• **PASSAGE TO READ**
I think I need to setup multiple schedulers -- couple of questions:
Can I run multiple schedulers on the same box? My box is a 16core -
96GB RAM system.





On Fri, Mar 26, 2010 at 1:21 PM, Mag Gam <magawake@xxxxxxxxx> wrote:
> On Fri, Mar 26, 2010 at 12:44 PM, Nick LeRoy <nleroy@xxxxxxxxxxx> wrote:
>> Mag,
>>
>>> Once over 1000 jobs hit the pool, I start to see the question marks.
>>> Is there some setting I can look at to fix this?
>>
>> Just had a discussion here about this, and we have a number of questions..
>>
>> 1. What version of Condor are you running?  A recent performance enhancement
>> could possibly be malfunctioning and causing the problems.
>
> The version we are running is 7.2.4
>
>>
>> 2. Do you know what the jobs are doing during these "events"?  Is there a
>> pattern to them?  For example, when you run your 'condor_q -run', do you
>> sometimes see all jobs good, and on other runs a grouping of '??????' jobs?
>
> These jobs are heterogeneous. Some of them are using a simple awk,
> perl, R, and Octave.
>
>>
>> 3. I think that it'd be helpful if you could post the following:
>> 3a. job log snippet(s) around the window in which you've seen the problem
>> 3b. ShadowLog snippet(s) of the same
>>
>> Finally, some observations and a window into our thoughts:
>>
>> 1. When you run 'condor_q -run', it's equivalent to running:
>>  condor_q -const 'JobStatus==2' -format ...

• **RECORDED DATA**
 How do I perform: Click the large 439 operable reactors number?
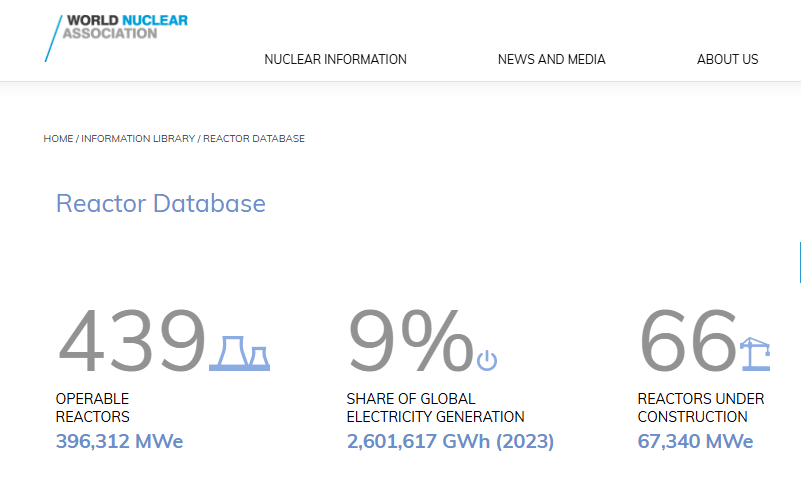[x=132, y=341]
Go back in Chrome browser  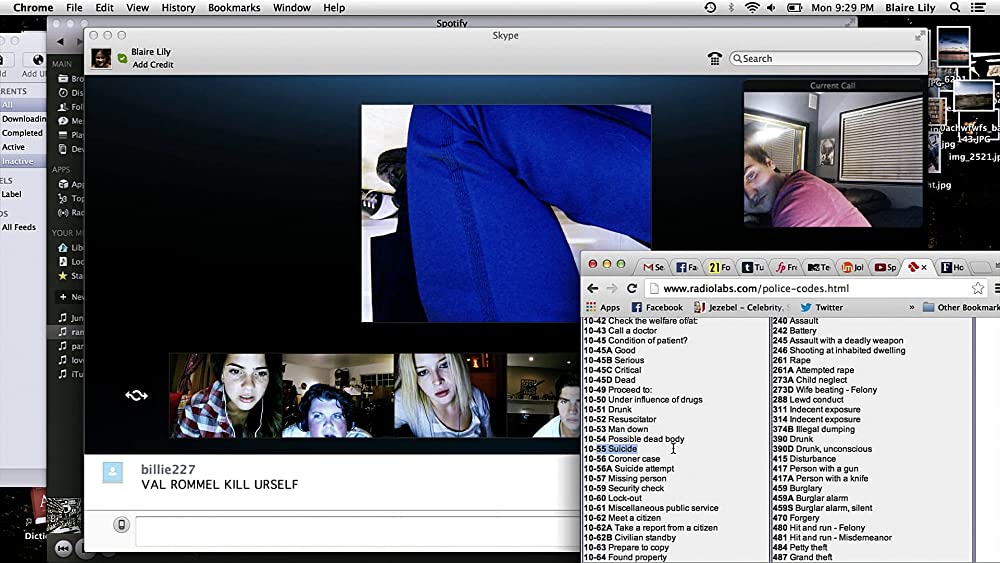(593, 288)
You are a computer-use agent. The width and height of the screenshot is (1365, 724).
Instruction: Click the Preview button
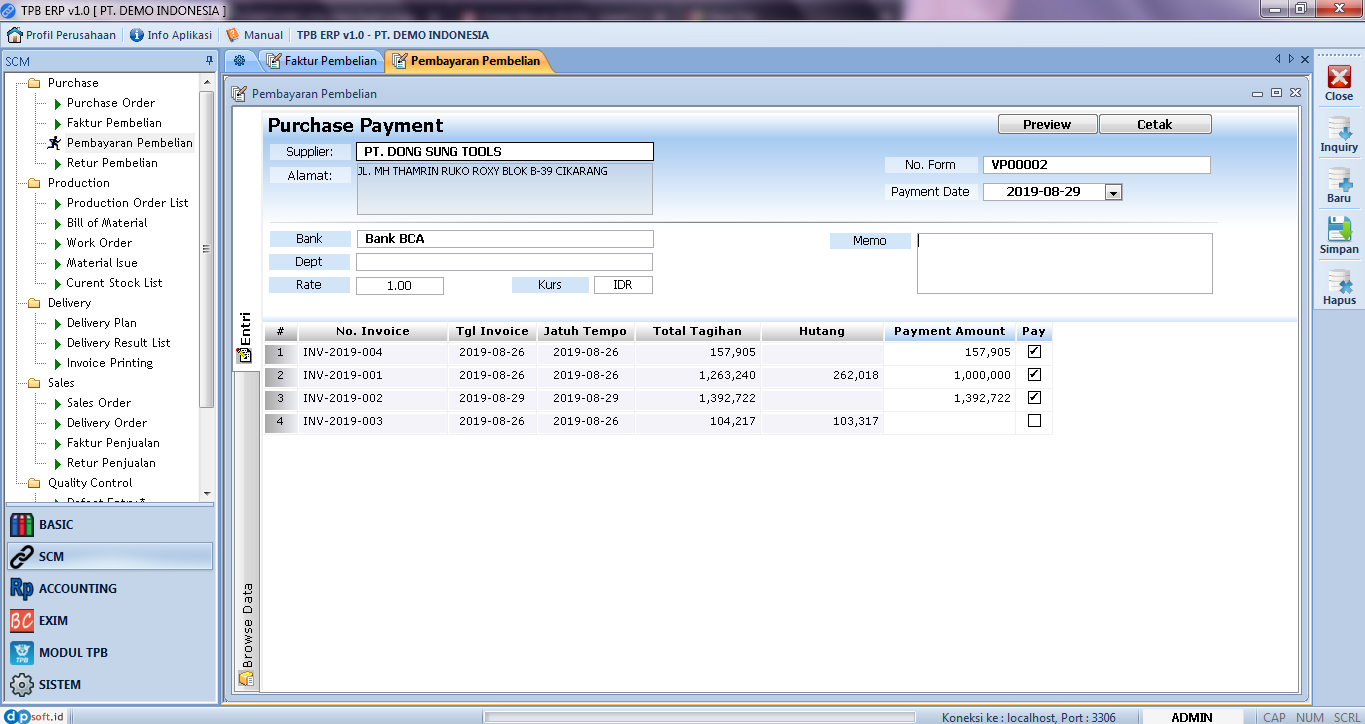[1047, 125]
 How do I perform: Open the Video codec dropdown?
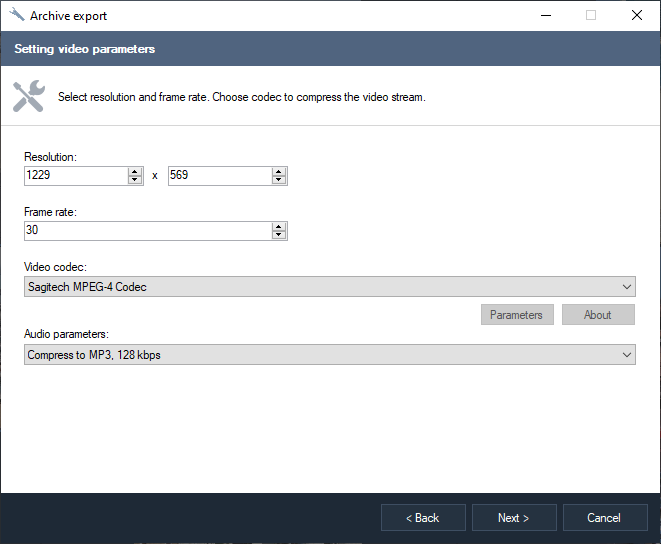tap(329, 287)
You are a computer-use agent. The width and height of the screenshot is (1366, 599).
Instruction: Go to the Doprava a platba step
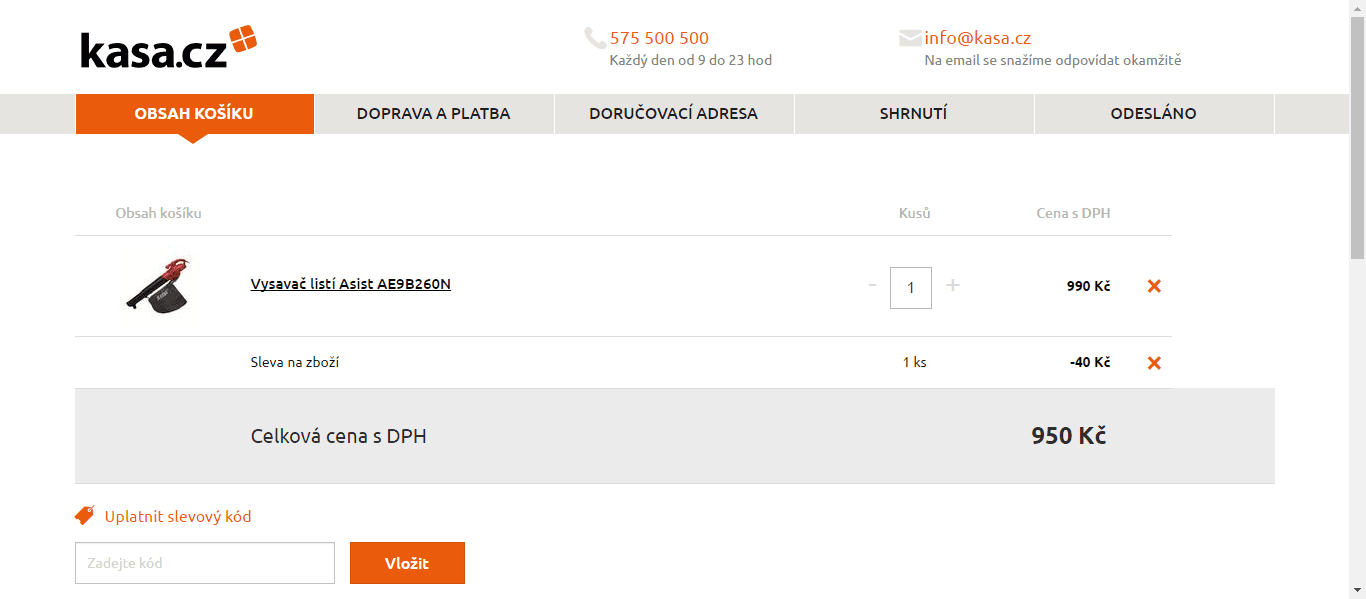tap(434, 114)
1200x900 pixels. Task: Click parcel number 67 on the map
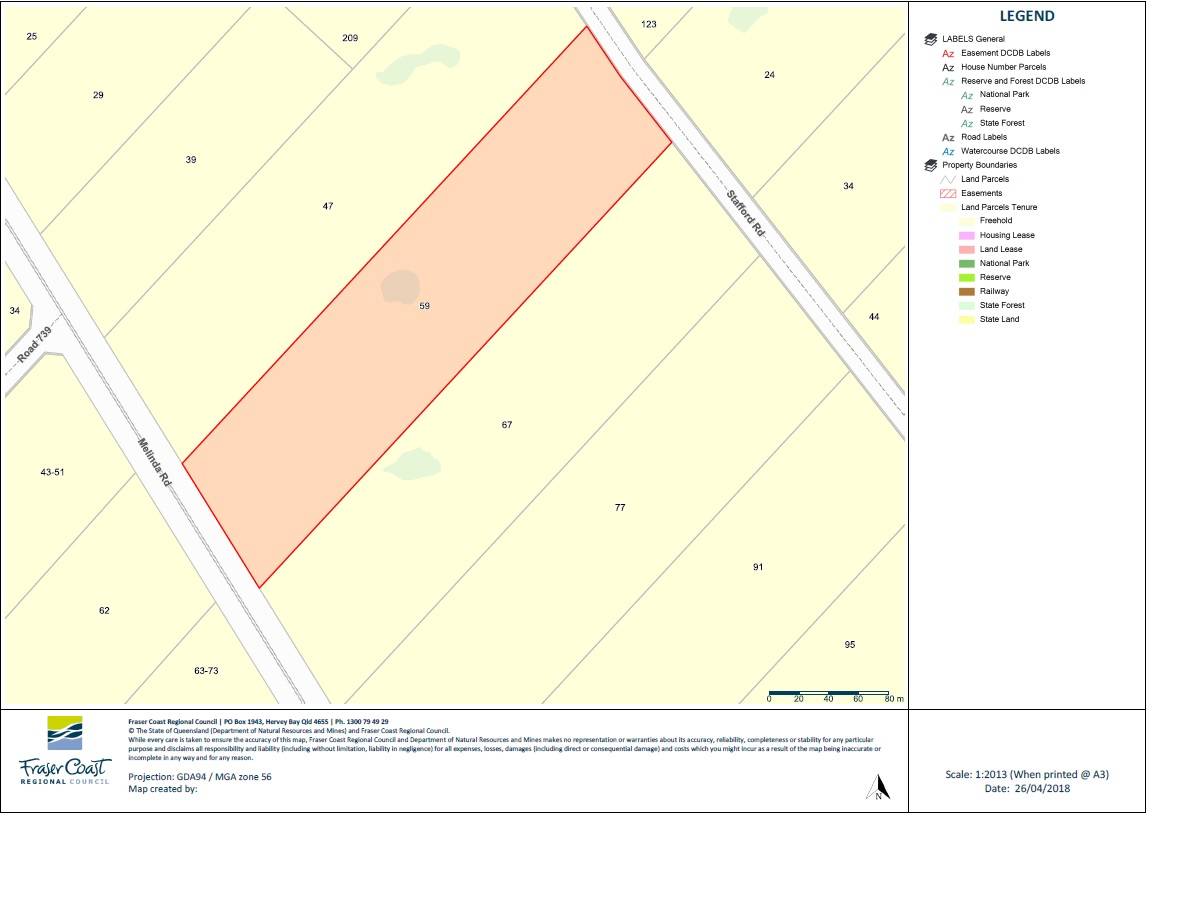507,425
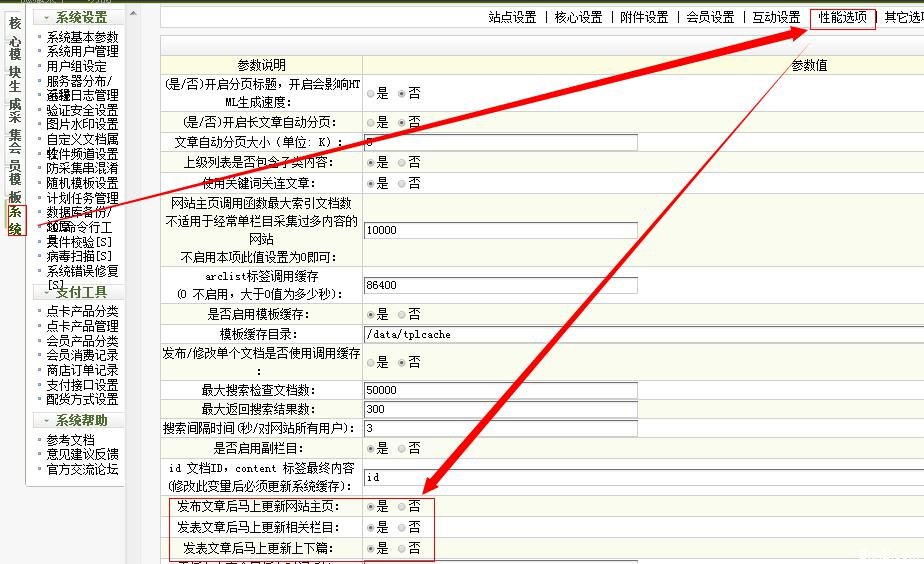This screenshot has height=564, width=924.
Task: Open the 图片水印设置 sidebar link
Action: click(x=82, y=124)
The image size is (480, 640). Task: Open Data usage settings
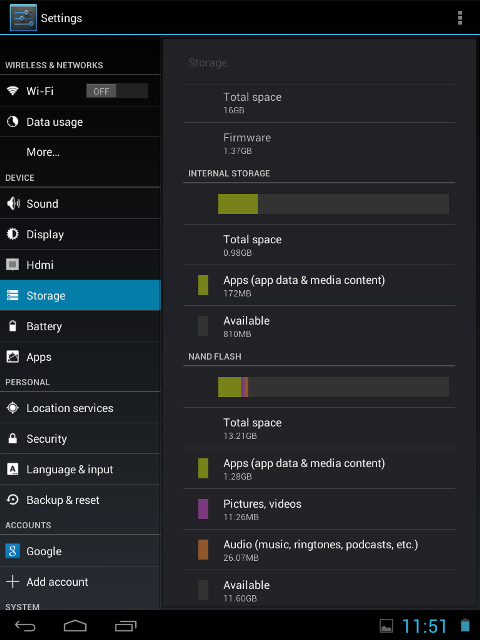coord(80,122)
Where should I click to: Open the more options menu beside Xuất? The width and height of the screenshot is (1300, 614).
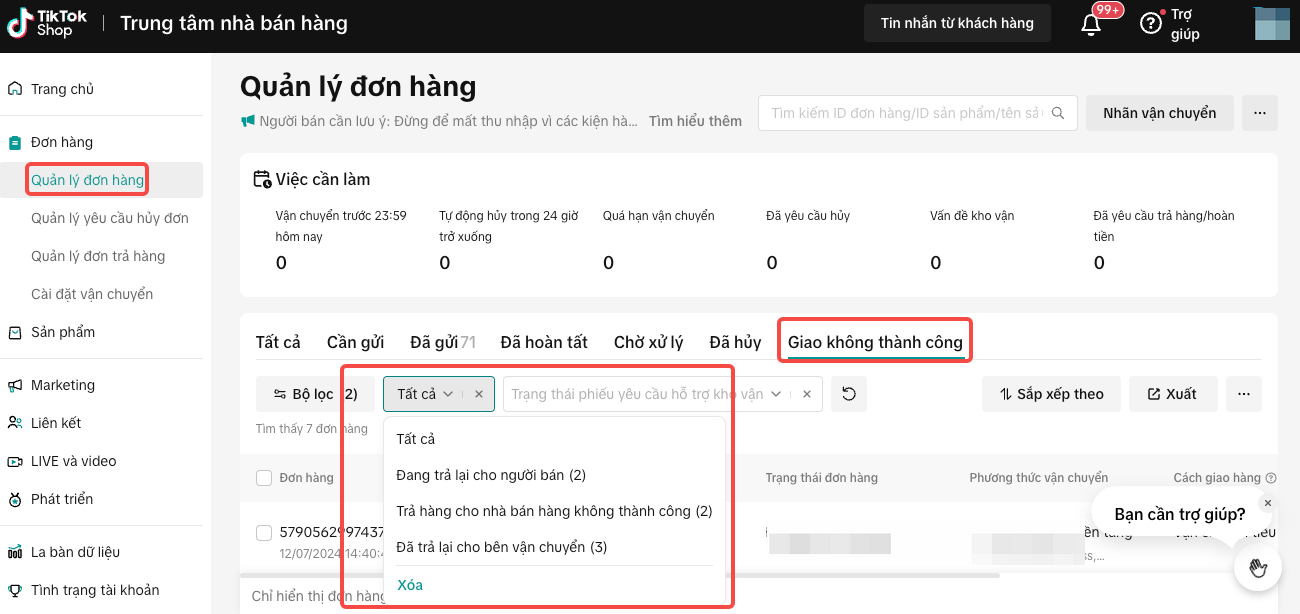(x=1244, y=394)
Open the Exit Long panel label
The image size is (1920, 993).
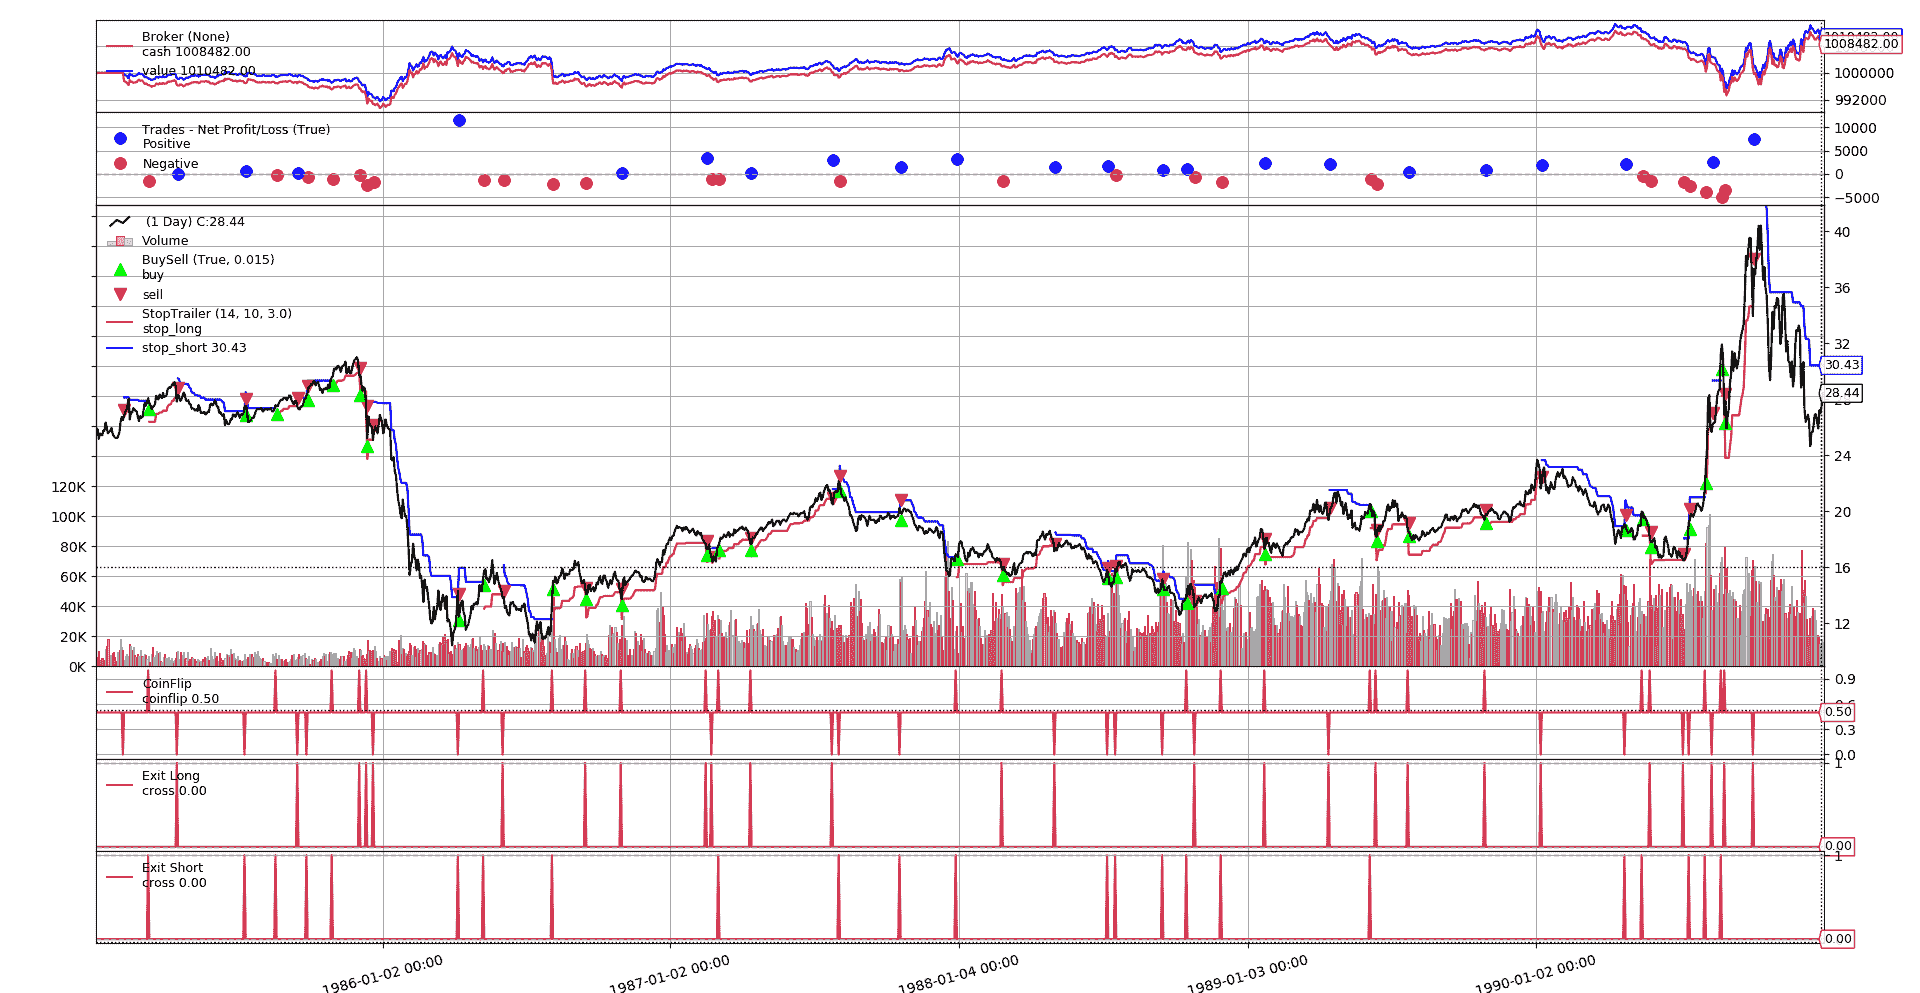pos(171,775)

• **EXERCISE A**
Answer these about the Condor thread:
(i) What version of Condor is being run?
(ii) How much RAM does the box have?
(iii) How many jobs have to hit the pool before the question marks start to show up?
• **EXERCISE B**
Carry on the Condor mailing-list thread from the point where it ends.
The lines are separate material from the Condor thread.

• **REPLY A**
(i) 7.2.4
(ii) 96GB
(iii) Over 1000

• **REPLY B**
>
> I will try this when the problem occurs. This usually occurs when the
> other department lets us use their systems for overnight simulations.
>
>>
>> 2. It's possible that there's a race condition in which the job's status
>> (JobStatus) has been set to RUNNING (2) without the RemoteHost attribute being
>> set.  This should never happen, but it obviously is.  The answers to the above
>> questions may help us to isolate how this is happening.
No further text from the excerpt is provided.